Abstract:
Response reconstruction is used to obtain accurate replication of vehicle structural responses of field recorded measurements in a laboratory environment, a crucial step in the process
of Accelerated Destructive Testing (ADA). Response Reconstruction is cast as an inverse problem
whereby an input signal is inferred to generate the desired outputs of a system. By casting the
problem as an inverse problem we veer away from the familiarity of symmetry in physical systems
since multiple inputs may generate the same output. We differ in our approach from standard
force reconstruction problems in that the optimisation goal is the recreated output of the system.
This alleviates the need for highly accurate inputs. We focus on offline non-causal linear regression
methods to obtain input signals. A new windowing method called AntiDiagonal Averaging (ADA)

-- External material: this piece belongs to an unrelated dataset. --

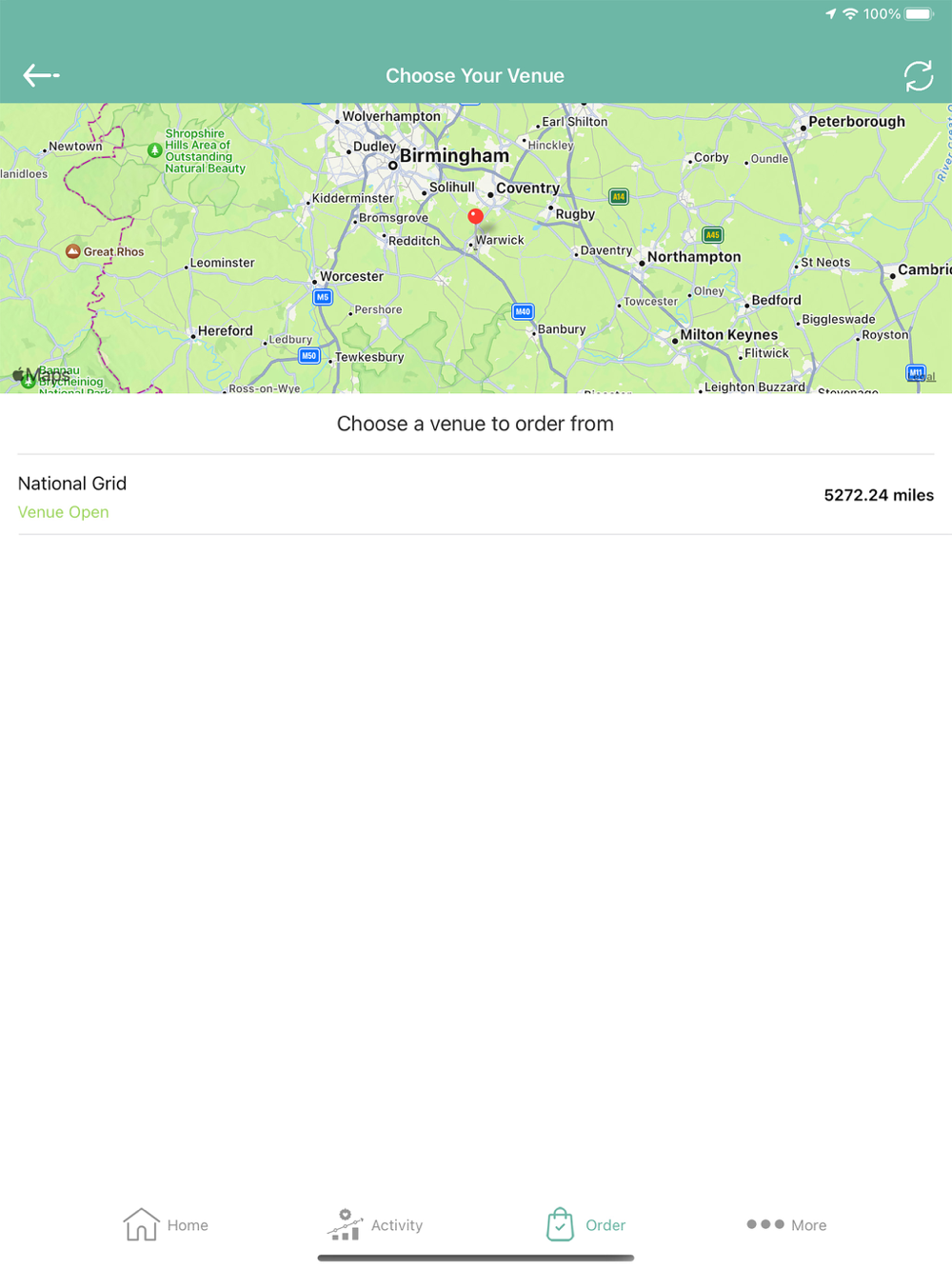The height and width of the screenshot is (1270, 952).
Task: Tap the back arrow icon
Action: (41, 75)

is proposed to improve the regression techniques’ performance. ADA introduces overlaps within
the predicted time signal windows and averages them. The newly proposed method is tested on
a numerical quarter car model and shown to accurately reproduce the system’s outputs, which
outperform related Finite Impulse Response (FIR) methods. In the nonlinear configuration of the
numerical quarter car, ADA achieved a recreated output Mean Fit Function Error (MFFE) score of
0.40% compared to the next best performing FIR method, which generated a score of 4.89%. Similar
performance was shown for the linear case.